When trying to deploy a simple web application and Azure SQL database through Azure DevOps pipelines, I wanted to use a system managed application identity to authorize the web application to access the database. This requires running something like the following SQL script on the Azure SQL database.
CREATE USER [<identity-name>] FROM EXTERNAL PROVIDER;
ALTER ROLE db_datareader ADD MEMBER [<identity-name>];
ALTER ROLE db_datawriter ADD MEMBER [<identity-name>];
ALTER ROLE db_ddladmin ADD MEMBER [<identity-name>];
I was having a lot of trouble getting the Azure SqlCmd task to work, while the error(s) it was showing was not helpful at all. For example:
Failed to reach SQL server <server-address>,1433. One or more errors occurred.
Error Message : System.Management.Automation.ActionPreferenceStopException: The running command stopped because the preference variable "ErrorActionPreference" or common parameter is set to Stop: One or more errors occurred.
at System.Management.Automation.ExceptionHandlingOps.CheckActionPreference(FunctionContext funcContext, Exception exception)
at System.Management.Automation.Interpreter.ActionCallInstruction`2.Run(InterpretedFrame frame)
at System.Management.Automation.Interpreter.EnterTryCatchFinallyInstruction.Run(InterpretedFrame frame)
at System.Management.Automation.Interpreter.EnterTryCatchFinallyInstruction.Run(InterpretedFrame frame)
Message To Parse: System.Management.Automation.ActionPreferenceStopException: The running command stopped because the preference variable "ErrorActionPreference" or common parameter is set to Stop: One or more errors occurred.
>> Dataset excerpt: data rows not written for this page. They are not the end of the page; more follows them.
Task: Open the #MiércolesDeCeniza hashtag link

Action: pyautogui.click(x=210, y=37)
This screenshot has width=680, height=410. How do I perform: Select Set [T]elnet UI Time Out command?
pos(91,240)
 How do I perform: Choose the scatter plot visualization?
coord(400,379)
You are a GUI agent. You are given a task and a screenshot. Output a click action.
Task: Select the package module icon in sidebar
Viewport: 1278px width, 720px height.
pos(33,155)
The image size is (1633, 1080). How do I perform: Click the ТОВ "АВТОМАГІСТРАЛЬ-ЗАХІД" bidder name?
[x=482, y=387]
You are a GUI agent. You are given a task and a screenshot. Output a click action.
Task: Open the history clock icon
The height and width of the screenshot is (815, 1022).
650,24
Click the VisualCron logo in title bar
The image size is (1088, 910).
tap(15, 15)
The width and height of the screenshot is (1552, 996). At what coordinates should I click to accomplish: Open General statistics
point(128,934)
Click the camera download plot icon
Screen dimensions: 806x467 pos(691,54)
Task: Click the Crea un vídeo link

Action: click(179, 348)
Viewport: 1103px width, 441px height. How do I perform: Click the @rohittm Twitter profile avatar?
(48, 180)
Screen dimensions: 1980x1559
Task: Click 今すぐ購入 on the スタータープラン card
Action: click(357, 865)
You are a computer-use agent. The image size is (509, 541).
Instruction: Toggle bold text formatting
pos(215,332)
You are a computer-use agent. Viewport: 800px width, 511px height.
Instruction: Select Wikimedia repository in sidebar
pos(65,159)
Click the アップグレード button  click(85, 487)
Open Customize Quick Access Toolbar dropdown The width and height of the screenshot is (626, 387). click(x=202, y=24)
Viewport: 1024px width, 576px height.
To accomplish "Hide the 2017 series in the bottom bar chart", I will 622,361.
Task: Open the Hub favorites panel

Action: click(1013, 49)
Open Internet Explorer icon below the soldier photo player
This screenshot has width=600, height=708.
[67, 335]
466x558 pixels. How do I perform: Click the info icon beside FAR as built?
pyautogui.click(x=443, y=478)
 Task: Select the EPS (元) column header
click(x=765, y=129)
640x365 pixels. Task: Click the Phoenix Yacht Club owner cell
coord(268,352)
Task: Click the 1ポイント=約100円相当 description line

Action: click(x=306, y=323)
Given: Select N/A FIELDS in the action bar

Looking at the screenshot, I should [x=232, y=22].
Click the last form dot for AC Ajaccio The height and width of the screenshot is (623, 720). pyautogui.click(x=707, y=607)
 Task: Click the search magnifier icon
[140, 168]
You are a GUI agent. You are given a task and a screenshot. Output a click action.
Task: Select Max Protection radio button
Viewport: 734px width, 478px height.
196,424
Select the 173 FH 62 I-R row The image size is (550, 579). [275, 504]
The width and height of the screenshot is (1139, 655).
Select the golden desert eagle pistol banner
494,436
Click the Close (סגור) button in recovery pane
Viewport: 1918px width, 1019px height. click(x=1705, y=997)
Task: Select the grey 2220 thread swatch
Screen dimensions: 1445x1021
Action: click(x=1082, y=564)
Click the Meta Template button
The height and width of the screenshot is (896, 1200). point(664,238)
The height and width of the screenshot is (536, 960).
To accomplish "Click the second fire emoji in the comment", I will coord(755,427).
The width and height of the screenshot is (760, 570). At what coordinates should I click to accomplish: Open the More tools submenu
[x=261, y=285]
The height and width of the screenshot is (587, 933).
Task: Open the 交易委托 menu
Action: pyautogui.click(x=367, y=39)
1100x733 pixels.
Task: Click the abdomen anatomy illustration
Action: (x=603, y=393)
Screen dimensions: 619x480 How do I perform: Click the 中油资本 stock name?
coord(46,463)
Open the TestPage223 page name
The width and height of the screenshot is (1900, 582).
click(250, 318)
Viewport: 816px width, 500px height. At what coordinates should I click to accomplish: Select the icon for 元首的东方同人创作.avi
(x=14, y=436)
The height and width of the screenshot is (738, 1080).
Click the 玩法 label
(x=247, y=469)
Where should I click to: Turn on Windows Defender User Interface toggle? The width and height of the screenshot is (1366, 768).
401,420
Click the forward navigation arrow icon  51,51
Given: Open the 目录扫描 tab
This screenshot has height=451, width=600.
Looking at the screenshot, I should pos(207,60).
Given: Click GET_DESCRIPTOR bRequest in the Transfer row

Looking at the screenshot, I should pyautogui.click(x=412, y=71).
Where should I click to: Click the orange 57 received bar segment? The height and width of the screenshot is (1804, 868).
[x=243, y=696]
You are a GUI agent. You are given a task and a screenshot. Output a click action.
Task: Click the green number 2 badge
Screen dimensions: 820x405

at System.Management.Automation.ExceptionHandlingOps.CheckActionPreference(FunctionContext funcContext, Exception exception)
at System.Management.Automation.Interpreter.ActionCallInstruction`2.Run(InterpretedFrame frame)
at System.Management.Automation.Interpreter.EnterTryCatchFinallyInstruction.Run(InterpretedFrame frame)
at System.Management.Automation.Interpreter.EnterTryCatchFinallyInstruction.Run(InterpretedFrame frame)
Apparently ‘One or more errors occurred’ is the best it could show me most of the time. So, I created a small tool (available on GitHub) that would authorize the identity for me.
Running from Azure DevOps
Since the database is protected by a firewall, I have to add the Azure DevOps agent IP address to the firewall rules temporarily. The easiest way I could think of was running a PowerShell script to set a variable.
$clientIp = (curl https://icanhazip.com).Content
Write-Host "##vso[task.setvariable variable=Agent.IpAddress;]$clientIp"
Write-Host Agent IP: $clientIp
Followed by an Azure CLI command step that will create the firewall rule.
az sql server firewall-rule create --start-ip-address $(Agent.IpAddress) `
--end-ip-address $(Agent.IpAddress) `
--server $(SqlServerName) `
--resource-group $(ResourceGroupName) `
--name $(SqlServerFirewallRuleName)
Then I can run my authorization tool to get the database set up.
.\AzureSqlAppIdentityAuthTool.exe --connection-string "$(SqlServerInstallConnectionString)" `
--identity $(AppServerAppName) `
--no-ddladmin
I do not want to allow the agent IP address forever, so I added an Azure CLI step to clean it up after I am done.
az sql server firewall-rule delete --name $(SqlServerFirewallRuleName) `
--resource-group $(ResourceGroupName) `
--server $(SqlServerName)
This is set to run ‘Even if a previous task has failed, even if the deployment was canceled’ so that it should always run.
To check the permissions for the identity you can use the following query:
SELECT [member].[name] AS username,
[role].[name] AS rolename
FROM [sys].[database_role_members]
JOIN [sys].[database_principals] [role]
ON [role_principal_id] = [role].principal_id
JOIN [sys].[database_principals] [member]
ON [member_principal_id] = [member].principal_id
WHERE [member].[name] = '<identity name>'
I hope this saves someone from going through the SqlCmd pain I went through before giving up and writing something myself.